La proteína Z del virus Tacaribe interactúa con la proteína L, componente de la polimerasa viral.

,R., LOPEZ, N., WILDA, M. Y FRANZE-FERNÁNDEZ, M. T.

Buenos Aires. Argentina.

Congreso; VII Congreso Argentino de Virología; 2002

Sociedad Argentina de Virología - Asociacion Argentina de Microbiología

El virus Tacaribe (VT), prototipo de los arenavirus del Nuevo Mundo, comprende un único grupo filogenético junto con cuatro virus patógenos sudamericanos productores de fiebres hemorrágicas. El genoma de VT codifica para cuatro proteínas, el precursor de la glicoproteína (GPC), la proteína de la nucleocápside N, la proteína L y una pequeña proteína Z con un motivo “RING finger”. Hemos establecido recientemente un sistema que reconstruye la transcripción y la replicación del ARN, basado en el suministro de los ARN y proteínas de VT por medio de plásmidos recombinantes. Usando este sistema hemos demostrado que las proteínas N y L son suficientes para que se lleve a cabo la transcripción y replicación de los ARN genómico y antigenómico y que la proteína Z es un inhibidor de estos procesos ( J. Virol. (2001) 75:12241-12251). Para elucidar el mecanismo por el cual Z interfiere en la síntesis del ARN viral nos cuestionamos si ésta interactúa con alguno de los componentes proteicos de la polimerasa viral (N, L). En células transfectadas con varias combinaciones de plásmidos que expresan L, N y Z o la proteína de fusión con glutation-S-transferasa (gst), llamada gst-Z; se encontró que tanto Z como gst-Z interactúan con L pero no con N (a concentraciones en las cuales Z o gst-Z inhiben la transcripción/replicación). Inversamente, la proteína de fusión gst-N no interactuó con Z en las condiciones ensayadas.

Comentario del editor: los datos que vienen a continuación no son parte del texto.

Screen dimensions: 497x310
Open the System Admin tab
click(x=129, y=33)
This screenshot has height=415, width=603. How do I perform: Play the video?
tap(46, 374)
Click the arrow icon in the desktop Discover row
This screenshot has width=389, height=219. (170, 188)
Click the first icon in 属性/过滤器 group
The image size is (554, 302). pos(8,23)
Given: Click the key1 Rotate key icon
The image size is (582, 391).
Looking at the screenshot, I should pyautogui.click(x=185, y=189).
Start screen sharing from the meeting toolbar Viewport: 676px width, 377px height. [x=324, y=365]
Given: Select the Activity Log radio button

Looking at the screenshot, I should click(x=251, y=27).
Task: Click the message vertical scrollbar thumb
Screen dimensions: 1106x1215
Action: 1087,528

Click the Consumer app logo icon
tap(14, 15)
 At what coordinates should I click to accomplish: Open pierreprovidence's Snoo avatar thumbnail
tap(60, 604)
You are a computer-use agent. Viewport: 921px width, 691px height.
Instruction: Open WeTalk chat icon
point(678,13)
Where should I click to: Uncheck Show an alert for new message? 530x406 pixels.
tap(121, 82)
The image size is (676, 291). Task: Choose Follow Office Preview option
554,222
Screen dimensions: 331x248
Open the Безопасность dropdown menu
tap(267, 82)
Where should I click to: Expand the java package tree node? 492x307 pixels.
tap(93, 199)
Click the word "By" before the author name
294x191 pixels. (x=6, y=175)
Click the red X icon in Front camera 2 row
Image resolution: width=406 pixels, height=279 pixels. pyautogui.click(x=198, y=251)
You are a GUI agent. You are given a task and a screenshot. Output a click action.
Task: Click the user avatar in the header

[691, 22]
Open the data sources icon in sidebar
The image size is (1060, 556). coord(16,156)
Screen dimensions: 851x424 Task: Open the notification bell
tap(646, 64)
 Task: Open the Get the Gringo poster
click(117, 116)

La interacción Z (gst-Z)/L se mantuvo en ausencia de la expresión de N. Del mismo modo, N (gst-N) interactuó con L en ausencia de la expresión de Z. Cuando se coexpresaron L, N y gst-Z, N se unió a glutathion-sepharose, a través de su interacción con L, y coinmunoprecipitó con suero contra gst. Considerando que la unión de gst-Z a L no disoció el complejo N/L, los sitios de unión de Z y N aparentan ser diferentes. Los dominios de la proteína Z que promueven la unión con L se identificaron usando deleciones de Z fusionadas a gst. La deleción del dominio hidrofóbico aminoterminal (aminoácidos 1 a 34) no disminuyó significativamente la unión con L; por el contrario se observó una importante disminución de dicha unión cuando la deleción  involucraba el extremo carboxiterminal (aminoacidos 79 a 95). La destrucción del motivo RING finger (comprendida entre los aminoácidos 40 a 76) eliminó completamente la interacción Z/L.